Costs might be covered by obtaining subsidies from NIH, by charging recipients, or by having the investigator's institution cover the costs and receive payment from the recipients. Investigators could also offer the resource to a commercial firm under licensing agreements that could provide for distribution to other research workers at low fees.
However, major logistical problems are also associated with breeding, quality control, disease prevention, and regulations. Many of the strains require specialized breeding. At the Jackson Laboratory, many of the mutants are maintained by ovary transplantation, whereby mutant ovaries are placed into phenotypically normal mothers to provide a normal environment in which embryos can grow. There are problems with cryopreservation, packing, shipping, and invoicing–all things that an ordinary research laboratory is not set up to do.
A major problem is ensuring the quality of the mice that are distributed. The individual investigator may not pursue the same quality control that a commercial organization or a national repository might pursue to survey the animals that are being sent out continuously and to make sure that the transgene is still altered in the correct fashion and that the animal is free of pathogens.
Perhaps the most serious problem with this option has to do with the spread of disease between research colonies in the United States. For example, about 75% of the mice that the Jackson Laboratory import either are actively infected with a mouse virus or are serologically positive for antibody against viruses. At least half the mice that come in show evidence of prior hepatitis virus infection. Multiple distribution to research laboratories all over the
country could lead to a pandemic of mouse virus infections and seriously jeopardize biomedical research throughout the country.
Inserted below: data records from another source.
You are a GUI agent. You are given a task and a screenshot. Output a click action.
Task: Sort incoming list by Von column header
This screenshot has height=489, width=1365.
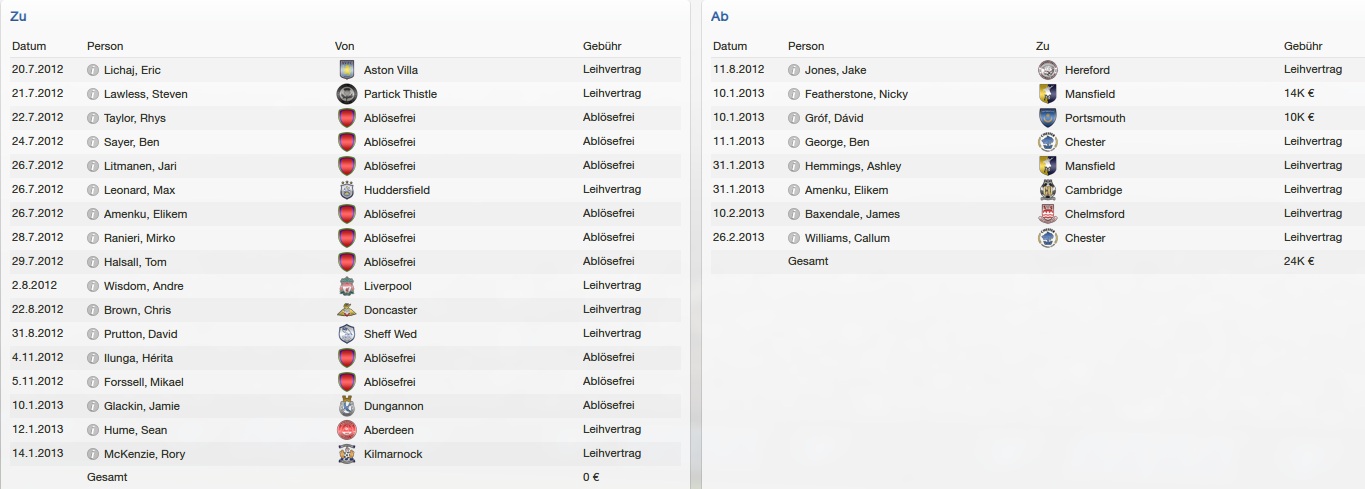[x=344, y=46]
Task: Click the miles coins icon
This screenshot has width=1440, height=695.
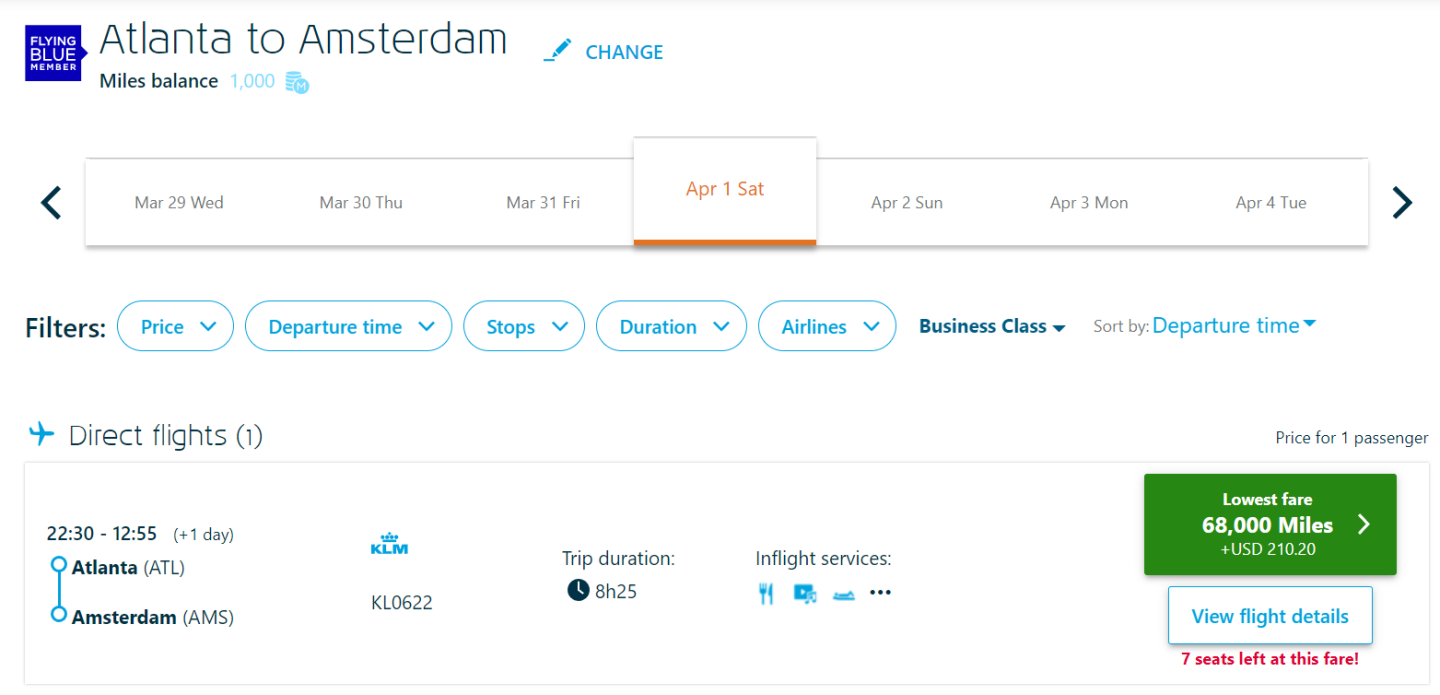Action: click(x=296, y=83)
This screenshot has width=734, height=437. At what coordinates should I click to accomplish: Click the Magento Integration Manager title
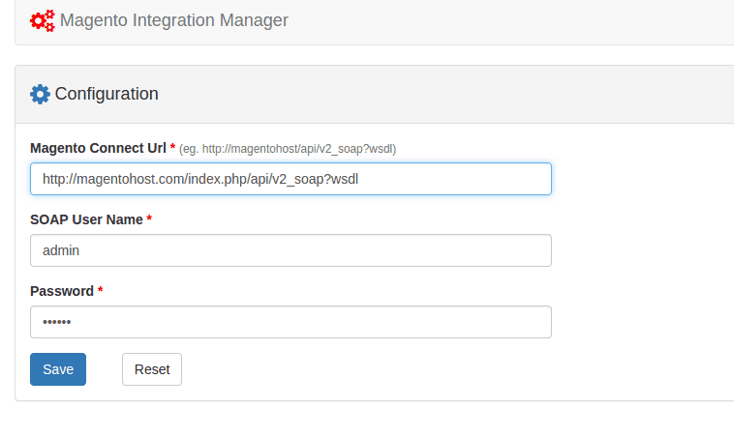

For those reasons, relying on individual investigators might not be preferable. Furthermore, although many researchers are willing to share their resources, few are in a position to be or would wish to be seen as a primary resource for the distribution of laboratory animals.
Companies that maintain and distribute laboratory animals must, as a good business practice, produce a high-quality product and make it conveniently available (see Box 4.2 for two examples of firms that produce transgenic mice). They have the resources to develop pathogen-free, well-validated animals. They can take advantage of economies of scale.
However, they typically catalog only a few high-volume animals, and there would be little incentive to stock the numerous transgenic mice that might be used in small numbers. Costs of different strains might vary substantially: “boutique” mice (rare, highly specialized strains with low market demand), if stocked, might cost much more than more commonly used strains.
Box 4.2: Commercial Enterprises
Two companies, GenPharm International and Charles River Laboratories, can serve as examples of how for-profit organizations distribute genetically altered mice, some of the problems such enterprises encounter, and whether they can meet the needs of the academic research community.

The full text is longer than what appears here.